Non credo invece sia stato un insuccesso per le prospettive che questa manifestazione disegna. Ieri ho visto in piazza tantissime persone che avevano bisogno di esserci, di trovarsi, di riconoscersi. In tantissimi ci siamo persi, ognuno dietro alle sue idee, qualcuno è perfino rimasto ostinatamente nel Pd, in molti è prevalsa l'idea di lasciare andare. Anche perché non avevamo più un "posto" in cui stare tutti.
Nonostante la retorica inclusiva di Renzi e dei renziadi, la Leopolda è un luogo che esclude: o con me o contro di me. La Leopolda è il luogo dove si ritrovano questi nuovi teorici del potere per il potere, purtroppo spesso molto giovani, che vivono la politica unicamente per il potere che ne possono ricavare. E quindi contano poco i valori e la storia, conta nulla il definirsi di destra o di sinistra, conta l'attualità, conta l'essere lì. Mi rendo conto che questa è probabilmente una generalizzazione che - come sempre le generalizzazioni - si scontra con una realtà che è anche più complessa, più articolata, che è stata capace anche di raccogliere entusiasmo sincero, voglia di fare, passione. Ma mi pare che queste pulsioni siano state messe velocemente in minoranza ed espunte come un corpo estraneo.
Noi in piazza ieri cercavamo un'identità, che evidentemente non riusciamo più a trovare in quel partito, che è impossibile trovare in quel partito - anche nonostante la buona volontà di qualcuno che ci rimane e di cui conosciamo la storia e le buone intenzioni - e che quindi abbiamo riversato nel sindacato che si è fatto partito, è diventato il luogo "caldo" della partecipazione della sinistra.
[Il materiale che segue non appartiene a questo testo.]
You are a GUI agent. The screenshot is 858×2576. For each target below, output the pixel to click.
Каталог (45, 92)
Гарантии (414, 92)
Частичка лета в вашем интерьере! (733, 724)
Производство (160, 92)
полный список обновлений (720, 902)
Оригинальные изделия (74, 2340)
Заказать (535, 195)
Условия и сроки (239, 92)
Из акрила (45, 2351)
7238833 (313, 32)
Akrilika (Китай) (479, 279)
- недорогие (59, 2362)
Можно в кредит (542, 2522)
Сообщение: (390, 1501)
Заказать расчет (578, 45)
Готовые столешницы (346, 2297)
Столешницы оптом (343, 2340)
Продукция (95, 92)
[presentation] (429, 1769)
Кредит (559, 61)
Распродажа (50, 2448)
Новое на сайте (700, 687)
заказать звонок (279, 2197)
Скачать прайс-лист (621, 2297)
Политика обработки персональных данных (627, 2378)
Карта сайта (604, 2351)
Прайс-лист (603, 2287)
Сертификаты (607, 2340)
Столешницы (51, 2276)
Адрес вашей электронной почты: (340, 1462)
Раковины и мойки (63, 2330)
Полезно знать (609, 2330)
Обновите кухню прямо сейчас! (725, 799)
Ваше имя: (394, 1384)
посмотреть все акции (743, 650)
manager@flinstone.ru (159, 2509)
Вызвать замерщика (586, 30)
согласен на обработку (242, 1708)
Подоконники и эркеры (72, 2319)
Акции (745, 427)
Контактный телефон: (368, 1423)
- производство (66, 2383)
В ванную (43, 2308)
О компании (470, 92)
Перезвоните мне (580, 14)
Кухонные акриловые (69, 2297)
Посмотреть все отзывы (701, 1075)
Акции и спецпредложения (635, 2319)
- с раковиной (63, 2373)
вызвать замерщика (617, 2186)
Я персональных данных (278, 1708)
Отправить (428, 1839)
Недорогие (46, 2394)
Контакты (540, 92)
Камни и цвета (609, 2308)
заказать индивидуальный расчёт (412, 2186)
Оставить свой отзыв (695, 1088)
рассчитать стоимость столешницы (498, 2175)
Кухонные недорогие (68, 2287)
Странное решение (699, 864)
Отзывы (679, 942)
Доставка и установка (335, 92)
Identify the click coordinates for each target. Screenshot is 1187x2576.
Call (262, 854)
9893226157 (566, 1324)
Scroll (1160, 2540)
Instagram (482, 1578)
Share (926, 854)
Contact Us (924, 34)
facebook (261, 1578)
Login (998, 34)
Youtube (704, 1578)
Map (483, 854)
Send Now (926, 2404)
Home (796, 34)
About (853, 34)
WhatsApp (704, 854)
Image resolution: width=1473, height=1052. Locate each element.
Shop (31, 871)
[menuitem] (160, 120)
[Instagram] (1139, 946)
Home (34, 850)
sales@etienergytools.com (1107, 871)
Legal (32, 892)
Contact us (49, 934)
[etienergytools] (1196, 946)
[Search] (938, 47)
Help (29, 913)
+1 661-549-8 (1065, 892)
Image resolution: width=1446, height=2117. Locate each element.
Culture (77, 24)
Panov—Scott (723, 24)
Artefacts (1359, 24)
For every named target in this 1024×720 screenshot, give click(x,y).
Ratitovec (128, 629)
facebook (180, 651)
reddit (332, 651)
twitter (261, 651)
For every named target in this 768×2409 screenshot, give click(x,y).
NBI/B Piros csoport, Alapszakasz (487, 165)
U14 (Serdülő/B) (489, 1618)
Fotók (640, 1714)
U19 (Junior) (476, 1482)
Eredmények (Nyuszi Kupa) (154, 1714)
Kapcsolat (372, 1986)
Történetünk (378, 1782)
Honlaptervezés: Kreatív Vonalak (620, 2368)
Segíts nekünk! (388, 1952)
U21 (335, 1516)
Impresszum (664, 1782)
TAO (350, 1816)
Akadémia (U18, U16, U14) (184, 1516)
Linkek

La giornata di ieri credo rappresentarà qualcosa di importante per la sinistra italiana perché ha mostrato che in campo ci sono davvero due visioni alternative e chiaramente distinte di vedere il futuro di questo paese, a partire da come uscire dalla più grave crisi economica che abbia mai subito.
Poi, per un paradosso che è difficile da spiegare, entrambe queste visioni si dicono di sinistra, ma - come ho scritto da un'altra parte - non possiamo perdere tempo adesso a litigare sulla primogenitura o su chi ce l'ha più lungo. Io credo sia una prospettiva socialista, ma se questa parola fa paura o crea troppe discussioni, possiamo non usarla. L'unica cosa che non possiamo eliminare sono le idee, a quelle non possiamo proprio rinunciare: la difesa della democrazia rappresentativa, il considerare il lavoro come l'elemento fondante dell'economia, la difesa della funzione pubblica dello stato.
Questo è il compito che ieri oltre un milione di persone ha affidato alla Cgil e credo sia una responsabilità pesante per quell'organizzazione che deve considerare il 25 ottobre uno spartiacque della propria storia lunghissima e che ora è arrivata ad una svolta.
Ovviamente non possiamo delegare tutto all'organizzazione, noi abbiamo da fare il nostro dovere, ma credo sia più facile farlo, sapendo che non siamo da soli e che la nostra lotta si inserisce in una prospettiva più grande.